Los nefastos argumentos de Lavalle son los mismos que en el Siglo siguiente llevaron a Uriburu (1930); Lonardi, Aramburu y Rojas (1955); Onganía (1966) y Videla (1976) a cometer los mayores latrocinios contra la dignidad del Pueblo argentino, en defensa de un supuesto al que hipócritamente denominan “orden”.
RodolfoWalsh (en Operación Masacre) pone en duda la dignidad moral de aquellos que se “indignan” hipócritamente por barbaridades, masacres y violencias contra el “orden”, y que se arrogan el derecho de juzgar y disponer de las vidas de otros en aras de un declamado bien común.
Todos ellos quisieron hacer posible la regresión histórica, y para ello era necesario e imprescindible imponer el escarmiento.
Todos estos personajes de la historia y personeros de la extranjerización, no sólo se propusieron matar: se propusieron infundir terror. Esa fue su mayor crueldad.
1) Salvador María del Carril, nacido en San Juan. Jurista y estadista, vicepresidente de la Confederación Argentina. Educado en derecho civil y canónico en la Universidad de San Carlos en Córdoba; discípulo del deán Funes, recibió su título de doctor en 1816.

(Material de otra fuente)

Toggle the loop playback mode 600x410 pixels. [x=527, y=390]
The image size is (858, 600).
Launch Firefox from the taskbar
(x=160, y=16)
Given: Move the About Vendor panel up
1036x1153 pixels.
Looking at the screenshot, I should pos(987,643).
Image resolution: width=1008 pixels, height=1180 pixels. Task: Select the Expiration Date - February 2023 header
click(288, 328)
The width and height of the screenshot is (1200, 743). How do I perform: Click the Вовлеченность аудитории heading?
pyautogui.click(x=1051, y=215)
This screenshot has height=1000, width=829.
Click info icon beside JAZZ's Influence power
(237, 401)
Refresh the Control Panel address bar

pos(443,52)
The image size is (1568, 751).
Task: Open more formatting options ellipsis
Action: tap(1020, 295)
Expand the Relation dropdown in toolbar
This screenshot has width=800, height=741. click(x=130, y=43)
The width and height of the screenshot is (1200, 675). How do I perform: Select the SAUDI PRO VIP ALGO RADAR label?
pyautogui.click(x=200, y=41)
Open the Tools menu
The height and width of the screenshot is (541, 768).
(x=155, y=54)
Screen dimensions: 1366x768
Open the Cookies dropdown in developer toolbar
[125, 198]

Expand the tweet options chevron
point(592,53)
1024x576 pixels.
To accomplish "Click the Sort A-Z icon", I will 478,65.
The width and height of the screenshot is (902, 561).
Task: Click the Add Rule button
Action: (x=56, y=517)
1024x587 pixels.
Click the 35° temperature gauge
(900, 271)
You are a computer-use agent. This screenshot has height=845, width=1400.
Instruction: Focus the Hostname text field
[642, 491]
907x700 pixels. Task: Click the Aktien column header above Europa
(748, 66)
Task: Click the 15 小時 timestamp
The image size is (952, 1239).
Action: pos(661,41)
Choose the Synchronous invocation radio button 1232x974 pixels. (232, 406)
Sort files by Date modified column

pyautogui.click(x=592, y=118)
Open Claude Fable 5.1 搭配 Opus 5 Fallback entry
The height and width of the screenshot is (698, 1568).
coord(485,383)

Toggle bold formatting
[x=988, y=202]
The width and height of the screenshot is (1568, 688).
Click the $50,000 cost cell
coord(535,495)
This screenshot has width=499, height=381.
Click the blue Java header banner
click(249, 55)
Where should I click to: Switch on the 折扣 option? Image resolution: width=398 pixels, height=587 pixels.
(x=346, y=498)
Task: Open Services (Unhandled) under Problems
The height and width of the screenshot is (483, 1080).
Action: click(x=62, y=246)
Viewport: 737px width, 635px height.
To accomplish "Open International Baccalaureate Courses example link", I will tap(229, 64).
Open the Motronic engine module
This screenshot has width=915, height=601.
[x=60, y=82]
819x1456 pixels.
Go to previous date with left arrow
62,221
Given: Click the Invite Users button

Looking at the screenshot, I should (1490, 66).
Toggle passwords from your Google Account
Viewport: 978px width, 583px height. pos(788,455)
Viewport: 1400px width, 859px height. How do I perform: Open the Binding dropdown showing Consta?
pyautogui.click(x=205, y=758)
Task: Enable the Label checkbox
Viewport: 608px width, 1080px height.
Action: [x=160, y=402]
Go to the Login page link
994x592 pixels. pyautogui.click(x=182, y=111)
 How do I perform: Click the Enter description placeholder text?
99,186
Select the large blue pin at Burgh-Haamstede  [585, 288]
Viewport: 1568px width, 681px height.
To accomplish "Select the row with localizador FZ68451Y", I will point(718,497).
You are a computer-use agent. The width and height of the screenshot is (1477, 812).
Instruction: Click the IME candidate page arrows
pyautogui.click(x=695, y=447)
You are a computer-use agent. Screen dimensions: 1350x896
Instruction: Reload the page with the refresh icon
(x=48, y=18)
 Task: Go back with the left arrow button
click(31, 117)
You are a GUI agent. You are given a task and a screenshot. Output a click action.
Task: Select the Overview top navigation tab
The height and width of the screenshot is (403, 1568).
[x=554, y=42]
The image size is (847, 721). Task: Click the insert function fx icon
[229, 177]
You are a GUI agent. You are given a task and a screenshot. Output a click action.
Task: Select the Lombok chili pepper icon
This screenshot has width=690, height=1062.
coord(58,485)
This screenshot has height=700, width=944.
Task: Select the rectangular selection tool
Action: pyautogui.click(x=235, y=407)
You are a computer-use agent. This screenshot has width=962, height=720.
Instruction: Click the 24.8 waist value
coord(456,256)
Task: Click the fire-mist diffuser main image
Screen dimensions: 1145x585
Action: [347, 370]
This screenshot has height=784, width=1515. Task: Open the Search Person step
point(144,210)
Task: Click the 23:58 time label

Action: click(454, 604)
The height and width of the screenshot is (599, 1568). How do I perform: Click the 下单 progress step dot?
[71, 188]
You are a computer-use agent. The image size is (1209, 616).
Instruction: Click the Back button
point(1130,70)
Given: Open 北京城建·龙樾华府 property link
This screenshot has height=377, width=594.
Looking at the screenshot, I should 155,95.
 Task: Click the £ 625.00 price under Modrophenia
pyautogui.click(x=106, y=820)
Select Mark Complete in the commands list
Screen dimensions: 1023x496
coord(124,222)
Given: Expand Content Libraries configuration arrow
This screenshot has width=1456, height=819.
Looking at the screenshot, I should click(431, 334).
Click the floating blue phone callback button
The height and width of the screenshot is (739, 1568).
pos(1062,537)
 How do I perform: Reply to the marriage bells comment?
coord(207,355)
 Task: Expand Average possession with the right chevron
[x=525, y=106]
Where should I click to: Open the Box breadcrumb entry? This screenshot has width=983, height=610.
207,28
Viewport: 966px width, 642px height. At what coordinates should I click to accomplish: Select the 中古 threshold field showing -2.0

Pasó algunos de los siguientes años como periodista y funcionario en el
Ministerio de Hacienda en Buenos Aires; regresó a San Juan y llegó a ser su
gobernador; durante su permanencia en ese cargo, tomó a Rivadavia como modelo e
intentó modernizar a San Juan. Se mejoró el abastecimiento de agua, se
embelleció la ciudad; se establecieron nuevos pueblos, se introdujo una prensa,
el 15 de julio de 1826, promulgó la constitución provincial Carta de Mayo,
basada en las nuevas ideas liberales inglesas, muchas de las cuales fueron, más
tarde, incorporadas a las constituciones de Rivadavia y a la de 1853. Despertó
la oposición del clero en tal magnitud, que se vio obligado a alejarse de sus funciones
temporariamente; poco tiempo después de reasumir su cargo, presentó su renuncia
para dirigirse a Buenos Aires.
Se
convirtió en ministro de Hacienda bajo la presidencia de Rivadavia; más tarde,
cuando Dorrego fue electo gobernador, prestó servicios como uno de los
principales asesores del general Lavalle, quien derrotó y ejecutó a Dorrego.
Posteriormente
al propio derrocamiento de Lavalle y a su partida al exilio, Del Carril también
abandonó el país; pasó a ser miembro de la Comisión Argentina y apoyó a Lavalle
en su regreso para combatir a Rosas en 1839.
Muy
pronto se unió a Urquiza en su lucha contra Rosas; después de Caseros, Del
Carril permaneció con la Confederación, siendo delegado en el Congreso
Constituyente y rubricando la constitución.
Se lo designó
vicepresidente de la Confederación Argentina
Fue
empleado por el presidente Urquiza para colaborar a fin de conseguir la reunión
de Buenos Aires con las demás provincias; después de ello, Del Carril fue
designado para la Corte Suprema (1862) durante la presidencia de Bartolomé
Mitre, prestando servicios como su presidente desde 1870 hasta su posterior
retiro de la vida pública en 1877, seis años antes de su muerte.